This is the mail archive of the gcc-patches@gcc.gnu.org mailing list for the GCC project.


Index Nav: [Date Index] [Subject Index] [Author Index] [Thread Index]
Message Nav: [Date Prev] [Date Next] [Thread Prev] [Thread Next]
Other format: [Raw text]

[PING][PATCH] Mark symbols in offload tables with force_output in read_offload_tables


[ was: Re: [PATCH] Handle BUILT_IN_GOACC_PARALLEL in ipa-pta ]

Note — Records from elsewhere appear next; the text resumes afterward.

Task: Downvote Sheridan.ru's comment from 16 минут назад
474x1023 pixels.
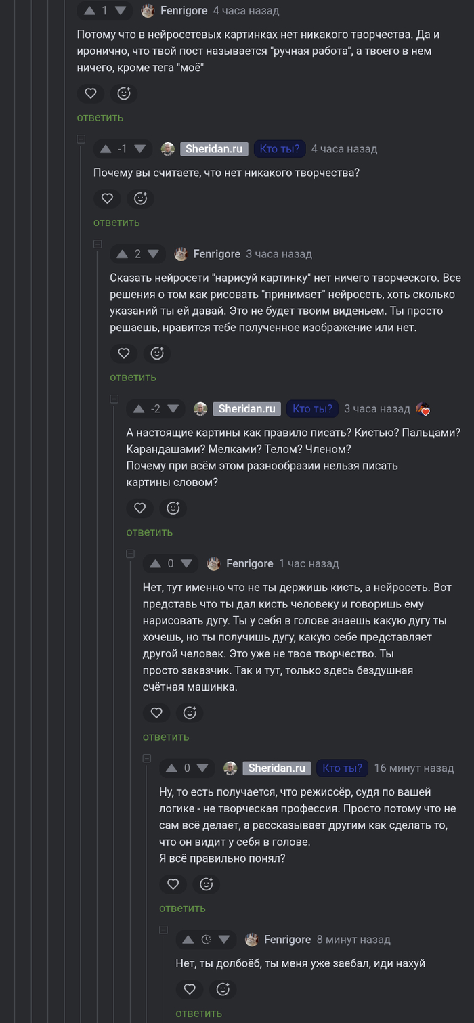Action: [203, 768]
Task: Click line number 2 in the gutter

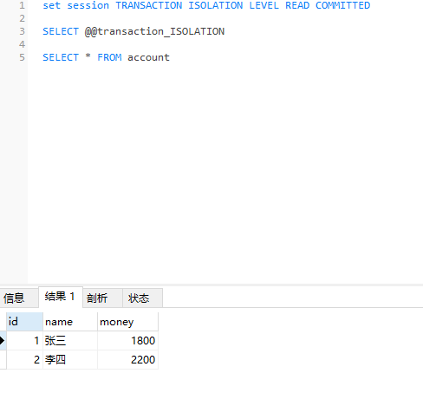Action: coord(22,18)
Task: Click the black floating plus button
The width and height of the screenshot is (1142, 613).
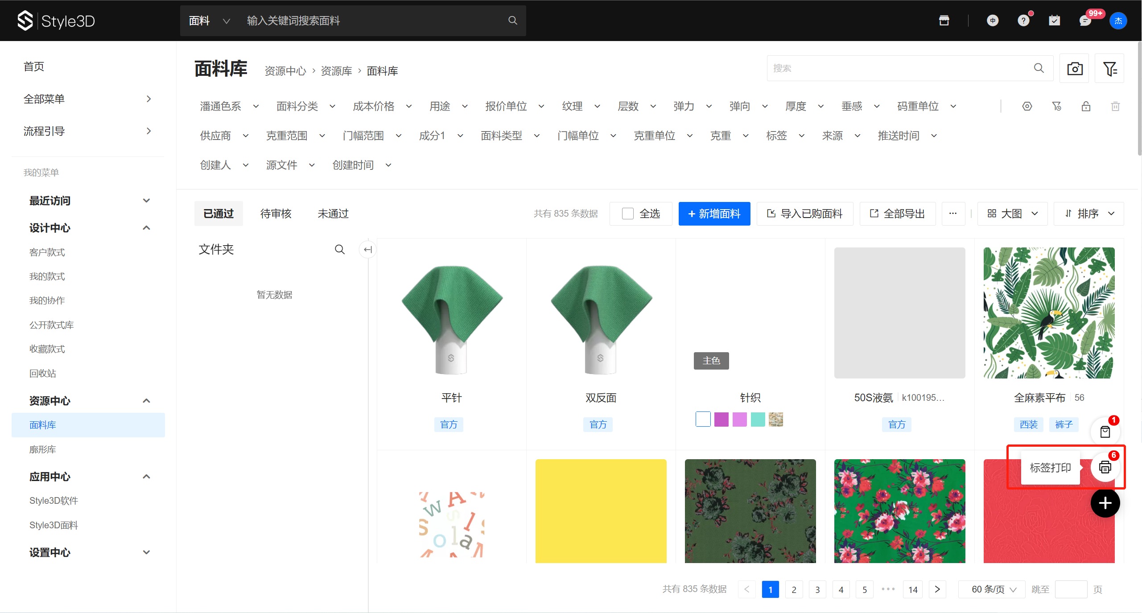Action: click(1105, 503)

On 16/12/15 17:02, Tom de Vries wrote:
On 10/12/15 14:14, Tom de Vries wrote:
[ copy-pasting-with-quote from
https://gcc.gnu.org/ml/gcc-patches/2015-12/msg00420.html , for some
reason I didn't get this email ]

On Thu, 3 Dec 2015, Tom de Vries wrote:
The flag is set here in expand_omp_target:
...
12682         /* Prevent IPA from removing child_fn as unreachable,
                 since there are no
12683            refs from the parent function to child_fn in offload
                 LTO mode.  */
12684         if (ENABLE_OFFLOADING)
12685           cgraph_node::get (child_fn)->mark_force_output ();
...


How are there no refs from the "parent"?  Are there not refs from
some kind of descriptor that maps fallback CPU and offloaded variants?

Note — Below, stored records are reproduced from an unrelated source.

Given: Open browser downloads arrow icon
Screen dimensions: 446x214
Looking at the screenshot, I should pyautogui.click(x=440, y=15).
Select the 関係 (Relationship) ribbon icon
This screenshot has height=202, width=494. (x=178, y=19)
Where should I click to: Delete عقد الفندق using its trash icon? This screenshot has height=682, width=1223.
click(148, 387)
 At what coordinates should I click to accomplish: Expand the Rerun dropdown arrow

That descriptor is the offload table, which is emitted in
omp_finish_file. The function iterates over vectors offload_vars and
offload_funcs.

[ I would guess there's a one-on-one correspondance between
symtab_node::offloadable and membership of either offload_vars or
offload_funcs. ]

I think the above needs sorting out in somw way, making the refs
explicit rather than implicit via force_output.

I've tried an approach where I add a test for node->offloadable next to
each test for node->force_output, except for the test in the nonlocal_p
def in ipa_pta_execute. But I didn't (yet) manage to make that work.

I guess setting forced_by_abi instead would also mean child_fn is not
removed
as unreachable, while still allowing optimizations:
...
  /* Like FORCE_OUTPUT, but in the case it is ABI requiring the symbol
     to be exported.  Unlike FORCE_OUTPUT this flag gets cleared to
     symbols promoted to static and it does not inhibit
     optimization.  */
  unsigned forced_by_abi : 1;
...

But I suspect that other optimizations (than ipa-pta) might break
things.

How so?

Probably it's more accurate to say that I do not understand the
difference very well between force_output and force_by_abi, and what is
the class of optimizations enabled by using forced_by_abi instead of
force_output.'

Essentially we have two situations:
- in the host compiler, there is no need for the forced_output flag,
  and it inhibits optimization
- in the accelerator compiler, it (or some equivalent) is needed

Actually, things are slightly more complicated, I realize now. There's
also the distinction between:
- symbols declared as offloadable in the source code, and
- symbols create by the compiler and marked offloadable

I wonder if setting the force_output flag only when streaming the
bytecode for
offloading would work. That way, it wouldn't be set in the host
compiler,
while being set in the accelerator compiler.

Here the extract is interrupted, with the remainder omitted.